Atkinson experimented with a wide variety of styles ranging from abstracted landscapes, to colour field painting, conceptual art, Op Art, Land Art, minimalism, performance art, and photograph as means of artistic expression.
Atkinson was involved in numerous artist-run initiatives, including the Cape Town Art Centre (1963); the Artists’ Gallery (1968) (which showed the work of such prominent artists as Claude Bouscharain, May Hillhouse, Erik Laubscher and Stanley Pinker); the Visual Arts Research Centre (1968); the Space Gallery (1972) and the Artists’ Guild (1980).

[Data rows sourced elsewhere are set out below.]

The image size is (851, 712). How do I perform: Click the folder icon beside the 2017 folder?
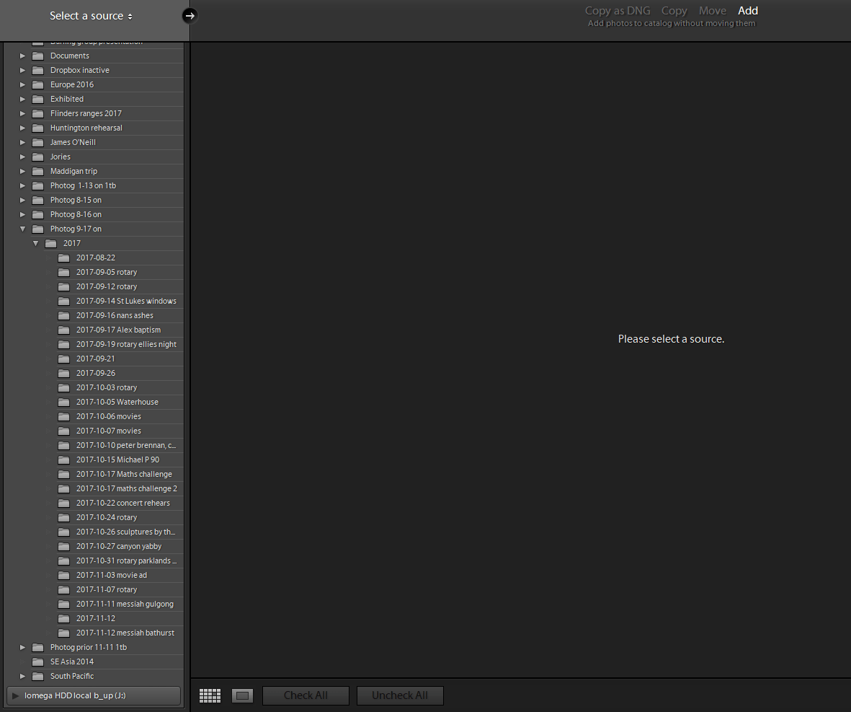pyautogui.click(x=50, y=243)
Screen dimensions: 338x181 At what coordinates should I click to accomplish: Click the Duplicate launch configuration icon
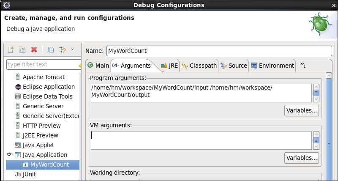click(x=22, y=49)
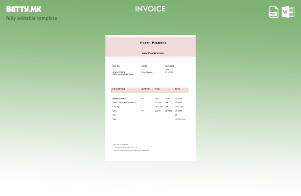This screenshot has height=196, width=301.
Task: Click the final Total amount value
Action: click(180, 119)
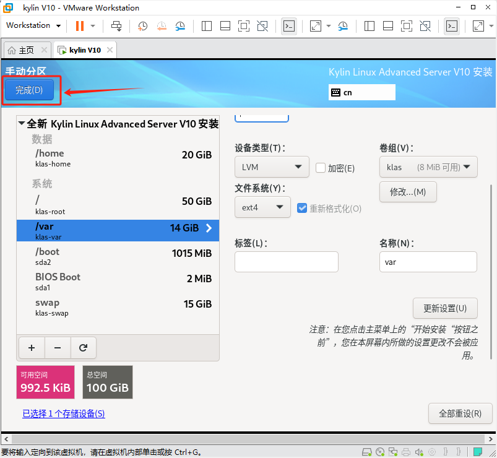This screenshot has height=458, width=497.
Task: Remove selected partition with minus button
Action: tap(58, 348)
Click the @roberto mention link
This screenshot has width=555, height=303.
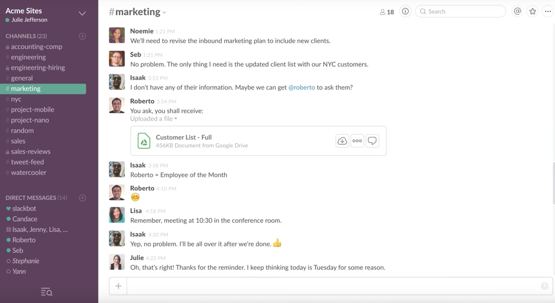pos(302,88)
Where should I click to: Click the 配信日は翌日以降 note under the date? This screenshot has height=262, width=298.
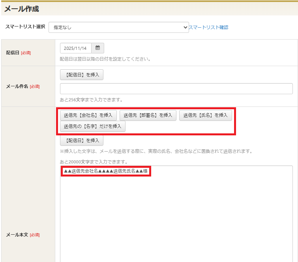tap(105, 59)
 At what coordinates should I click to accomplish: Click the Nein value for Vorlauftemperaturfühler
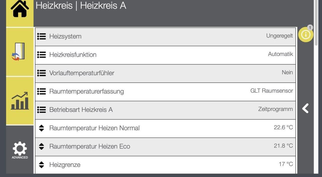tap(287, 72)
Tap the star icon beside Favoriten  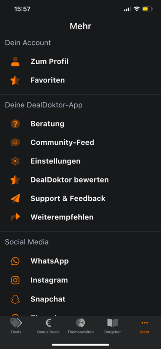click(x=15, y=80)
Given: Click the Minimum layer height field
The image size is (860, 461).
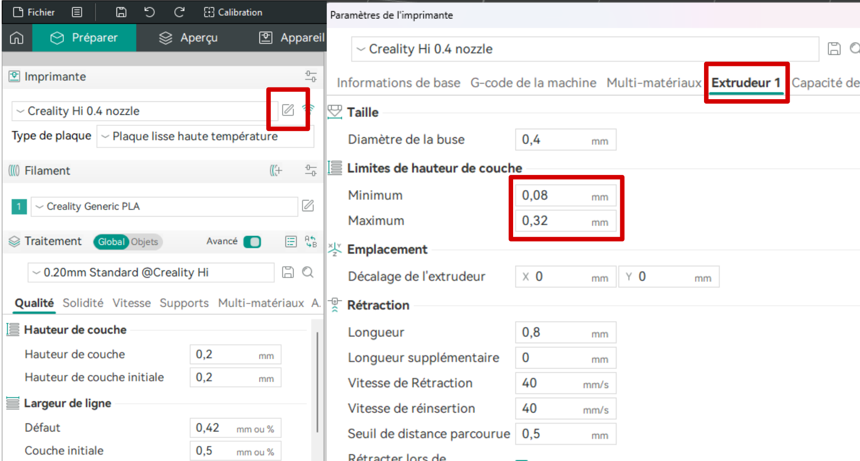Looking at the screenshot, I should (554, 196).
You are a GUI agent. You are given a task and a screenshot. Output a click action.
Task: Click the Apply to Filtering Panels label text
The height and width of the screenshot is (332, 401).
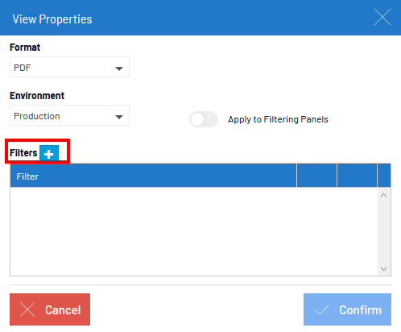coord(278,119)
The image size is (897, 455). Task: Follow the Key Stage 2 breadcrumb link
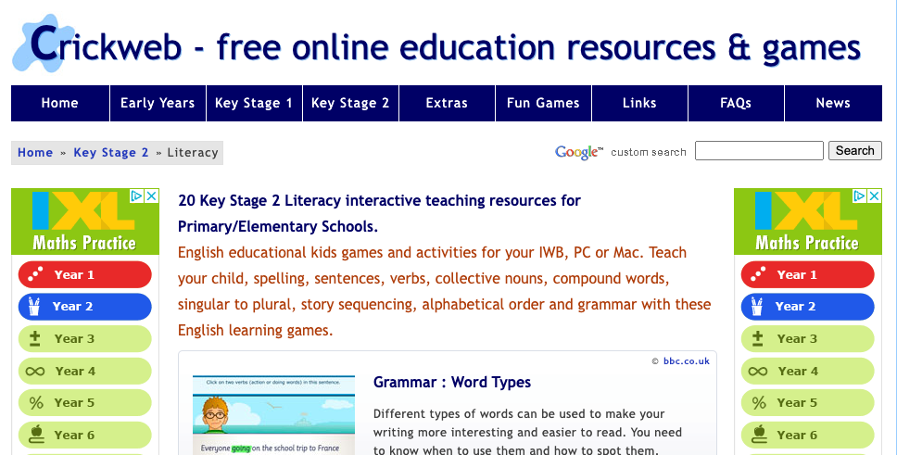tap(111, 153)
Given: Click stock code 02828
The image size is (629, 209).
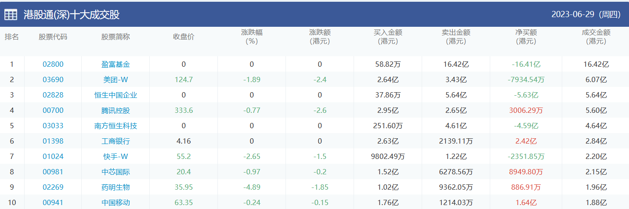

Atkinson’s students at Michaelis included Bruce Arnott; Wayne Barker (Lot x); Marlene Dumas; Tembinkosi Goniwe; Stephen Inggs; Brett Murray (Lot x); Malcolm Payne; Berni Searle; Pippa Skotnes (Lot x); Helmut Starke and Gavin Younge.
1. Esmé Berman (1983) Art and Artists of South Africa, Cape Town: AA Balkema, page 51.
2. Lloyd Pollack (2016) The Many Atkinsons: Kevin Atkinson’s Re-opening Plato’s Cave, Artthrob, 3 November 2016.